Once again, the economic data today (retail sales and CPI) demonstrated that the U.S. economy is in a long term “Goldilocks” state of economic growth. The economy is growing and interest rates are still very low. This means that the U.S. stock market is still in a bull market.
However, there has been a tiny dip in the data over the past 2 months. We predicted this, so it comes as no surprise.
- The headline inflation rate has dipped a little over the last 2 months (from 2.7% year-over-year to 2.2% year-over-year). This should not surprise anyone. Inflation has a strong correlation with the year-over-year change in oil prices, which has fallen a little over the past 2 months.
- Retail sales growth also slowed down a little bit due to slightly lower oil prices (gasoline is a volatile component in retail sales).
The S&P tried to rally at 8:30 am on this bullish economic news, but failed. Short term bearish sign? Perhaps.
Once again, nothing unexpected happened in the S&P 500’s sectors today.
The energy sector is still bearish.
Oil went up a little today, so the year-over-year change in oil prices also increased a little. Despite these bullish factors, XLE (energy ETF) fell more than the S&P 500 today!

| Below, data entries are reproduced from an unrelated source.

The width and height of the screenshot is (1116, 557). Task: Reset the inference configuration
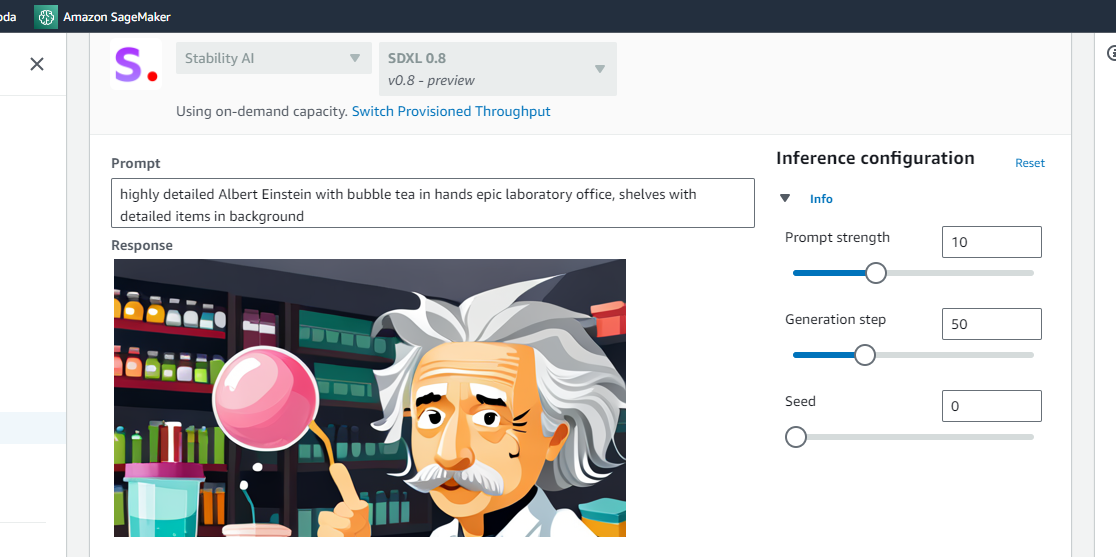coord(1030,163)
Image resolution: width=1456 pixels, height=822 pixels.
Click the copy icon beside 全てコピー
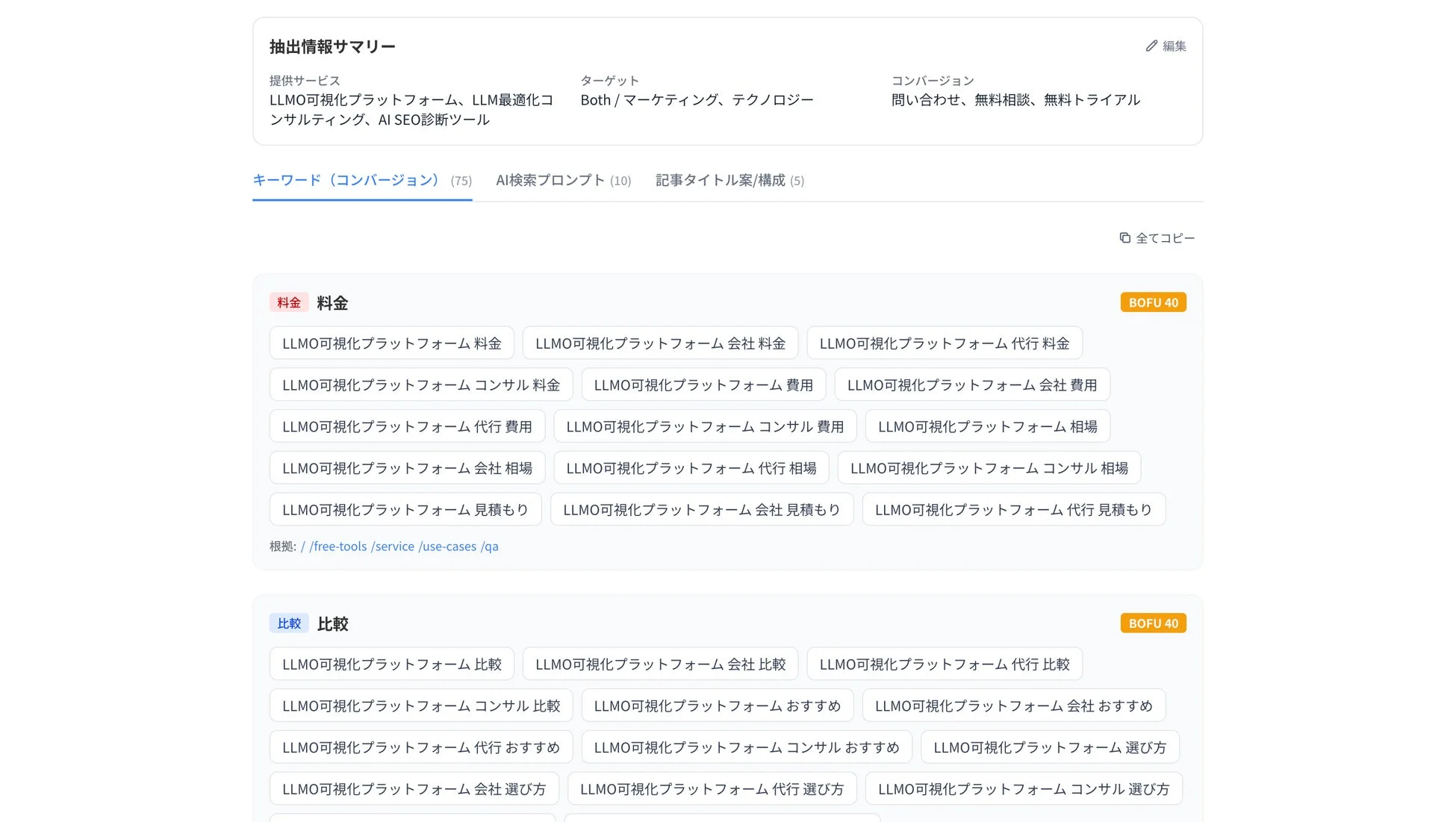(1125, 237)
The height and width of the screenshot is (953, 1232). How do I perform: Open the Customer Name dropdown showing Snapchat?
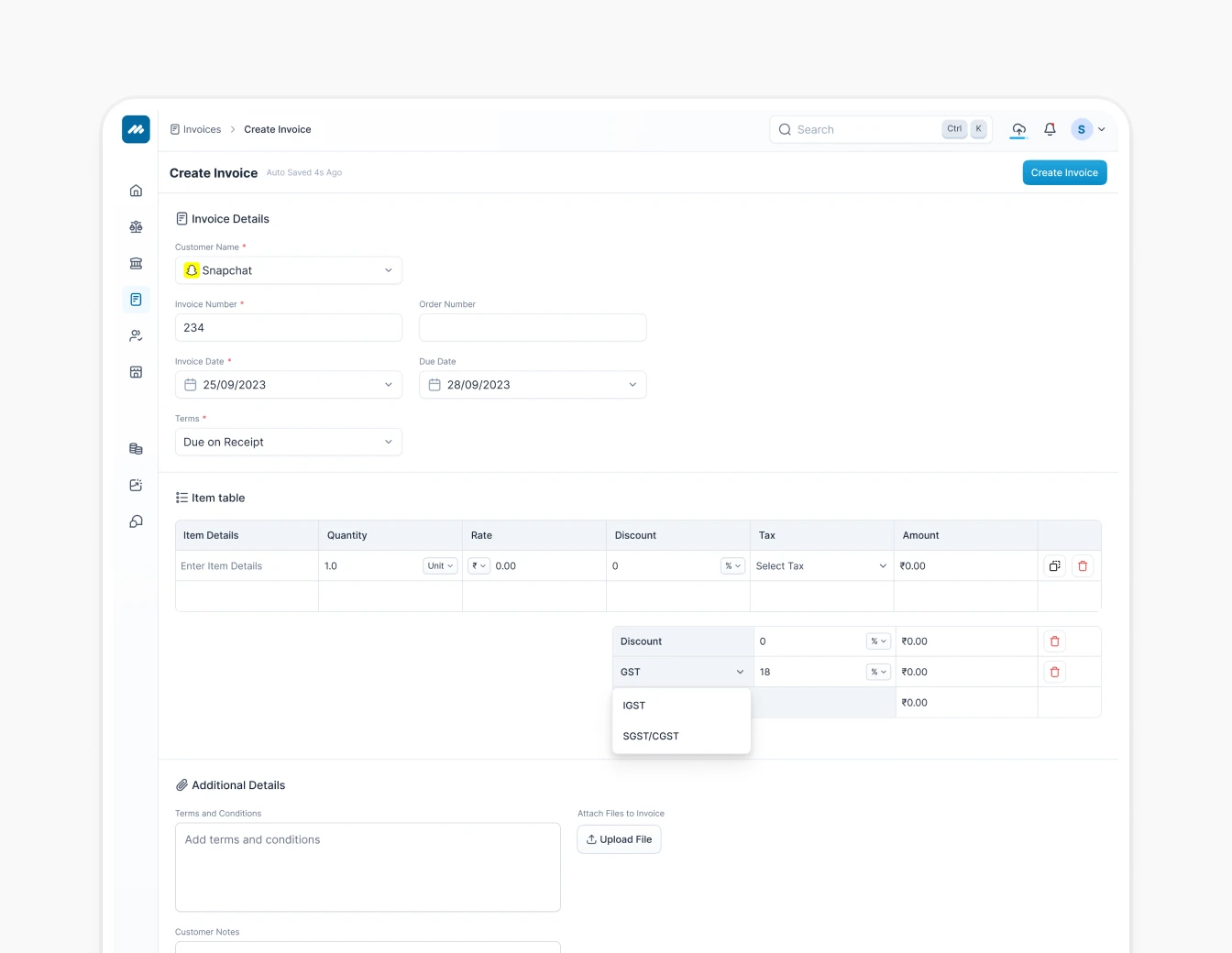[x=288, y=270]
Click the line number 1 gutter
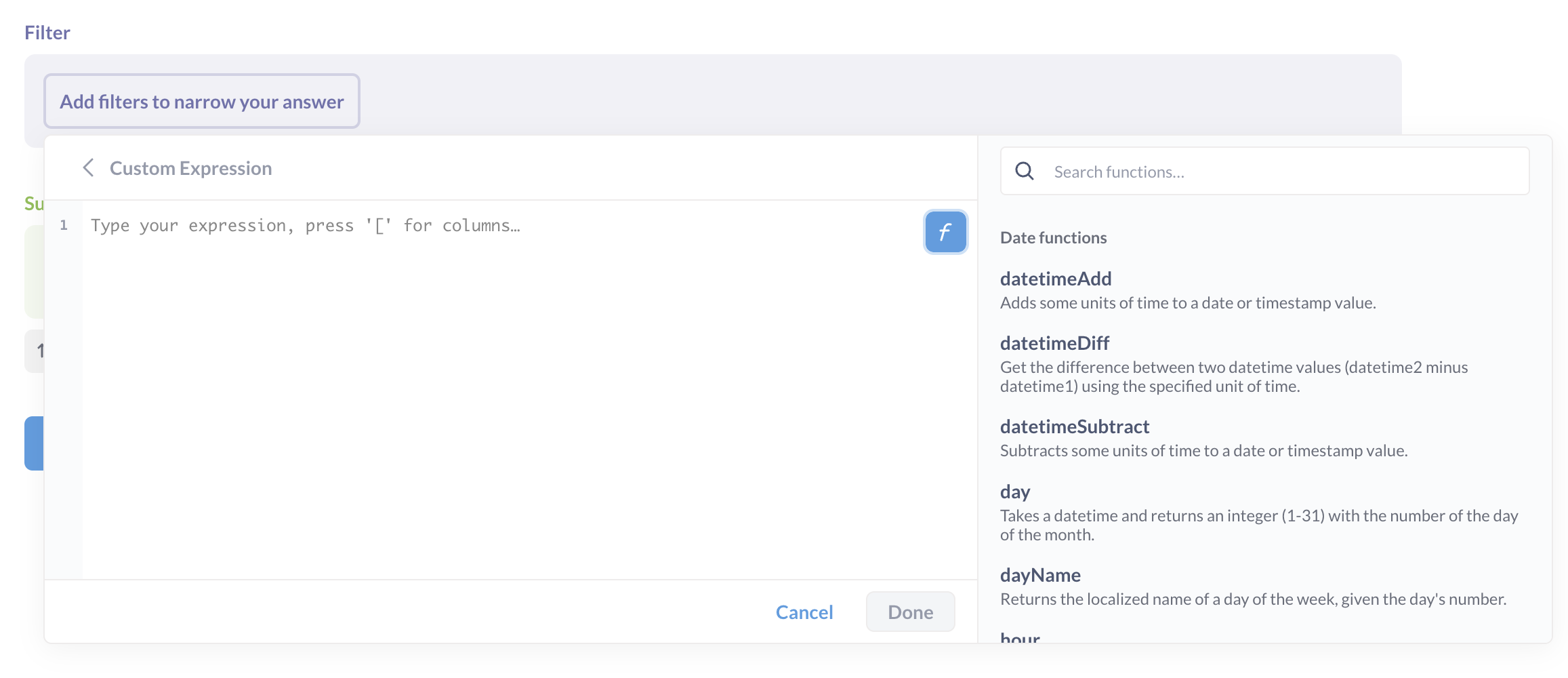1568x678 pixels. coord(64,226)
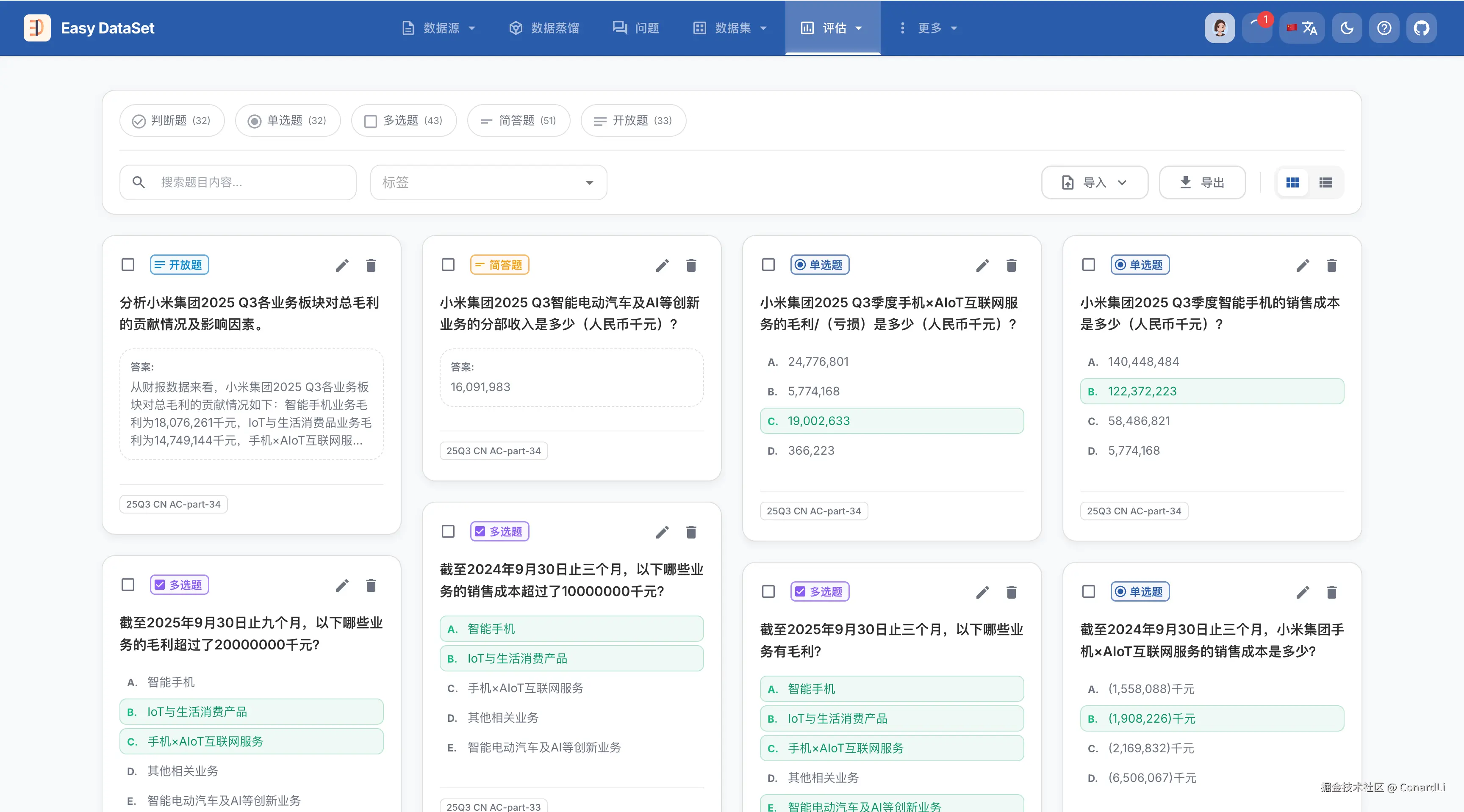Open the help question mark icon

(1384, 28)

This shows that XLE’s downwards channel is still very much in play. XLE falls whenever it reaches the resistance trendline. Here’s XLE’s daily chart.
Oil rigs continue to rise. Oil rigs is a lagging indicator. For example, rigs continued to rise until 2015, even though oil prices started to crash in mid-2014.
As we have mentioned in a previous blog post, XLE’s declines often lead the S&P 500’s small corrections. So XLE’s bearishness is still a bearish factor for the S&P 500 in the short-medium term.
Interest rates got crushed today, and this had nothing to do with oil. (10 year yield down 3%, oil marginally higher).
Before today’s 8:30 am CPI and retail sales data, rates had already fallen. But today’s slowing CPI number killed rates. The 10 year Treasury yield crashed. Here’s an hourly bar chart for the 10 year yield.
As you can imagine, XLF (finance ETF) got hammered as well. This fits with our short-medium term bearish theme:
A temporarily slowing inflation will cause interest rates and economic growth to deteriorate a little.
However, long term interest rates are still going up. The U.S. held a 30 year Treasury bond auction on May 11, and demand was poor. (Falling bond prices = rising interest rates).
Once again, the tech sector went up despite the broad S&P’s weakness. Since its earnings report, Apple has risen 7%. This is to be expected. History shows that the tech sector is neither a leading sector nor a lagging sector for the S&P 500. Tech tends to outperform the S&P when its earnings reports are good, and tech corporate earnings have been on fire recently.
XLK (tech sector ETF) went up almost 0.3% despite the S&P falling 0.15%.
Various day-to-day signs still predict that a small S&P 500 correction will happen very soon. But we remain 100% long because we don’t trade our short-medium term outlook. Our model remains bullish on the U.S. stock market in the medium and long term.